Enfin, Manon Ovion, syndicaliste qui a mené l’année dernière la grève des salariées de l’entreprise de vêtements Vertbaudet du site de Marquette-Lez-Lille pendant 84 jours, et ce jusqu’à obtenir des augmentations conséquentes, dénonce « ceux qui font de l’Europe une machine de guerre contre nos emplois ». Les yeux rivés vers le centre de la salle, Tony, 39 ans, contrôleur et membre de la section PCF d’Armentières, « plus grande section de France », boit du petit-lait : « La parole est aux ouvriers et pour les ouvriers ! ».
La guerre en Ukraine au cœur des débats
Après quelques mots de Fabien Roussel, appelant à se « battre pour mettre le travail, le pouvoir d’achat, et nos retraites, au centre de cette campagne », Léon Deffontaines déroule : « Nous sommes sur les terres du Nord, des terres de luttes, de combats, et de victoires sociales. Et nous sommes aussi dans le département qui, en nombre de voix, a le plus voté contre le traité constitutionnel européen de 2005. À ceux qui n’ont pas eu leur mot à dire sur les termes de la construction européenne, aux victimes de l’Europe néolibérales, je veux vous dire : nous allons relever la tête ! »
Très vite, la salle est invitée à prendre la parole. Sans surprise, après les questions de pouvoir d’achat, de salaires, et de services publics, la guerre en Ukraine occupe une bonne partie des débats. Quelle alternative dessiner à celle, guerrière, d’Emmanuel Macron ? « Le Parti communiste français porte dans son ADN le combat pour la paix. Quand j’entends le président dire que rien ne doit être exclu concernant notre engagement autour de ce conflit, cela veut dire que tout est possible. Et cela, nous ne pouvons l’accepter ! ». Après deux heures d’échanges vifs, Léon Deffontaines conclut : « Certains voudraient nous faire croire que ces élections sont un match entre deux camps : Renaissance et le Rassemblement national. C’est en vérité un match amical : ni l’un, ni l’autre, n’ont défendu les intérêts des Français au Parlement européen. L’un ne vient pas, l’autre signe les traités de libre-échange. Il existe un bulletin pour reprendre la main, c’est le nôtre ! »
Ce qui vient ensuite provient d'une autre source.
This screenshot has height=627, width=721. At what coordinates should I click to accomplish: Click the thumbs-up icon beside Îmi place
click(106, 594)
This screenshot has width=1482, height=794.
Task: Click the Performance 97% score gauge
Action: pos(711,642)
À la sortie de la halle aux sucres, théâtre de ces échanges, Danièle et Marc, mère et fils de 58 et 31 ans, refont le match, tout heureux de voir « une gauche revenir aux fondamentaux ». Ils respirent, eux qui viennent tout droit des rives de la France Insoumise après avoir quitté, peu de temps avant, celles du hollandisme. Très vite, un invité surprise surgit dans la conversation : le Rassemblement national. Parti qui, dans le département du Nord, a obtenu six sièges de députés sur dix-huit circonscriptions en 2022. « Il faut absolument dire autour de nous, aux gens qui peuvent être tentés par ce choix, qu’il existe une différence entre l’image qu’il veut se donner et ses votes dans les différents Parlement. C’est une escroquerie ! » pense tout haut Danièle. Marc, les yeux tournés vers ses chaussures, piétine : « Ça va en faire du monde à aller voir, maman ». Plus que trois mois.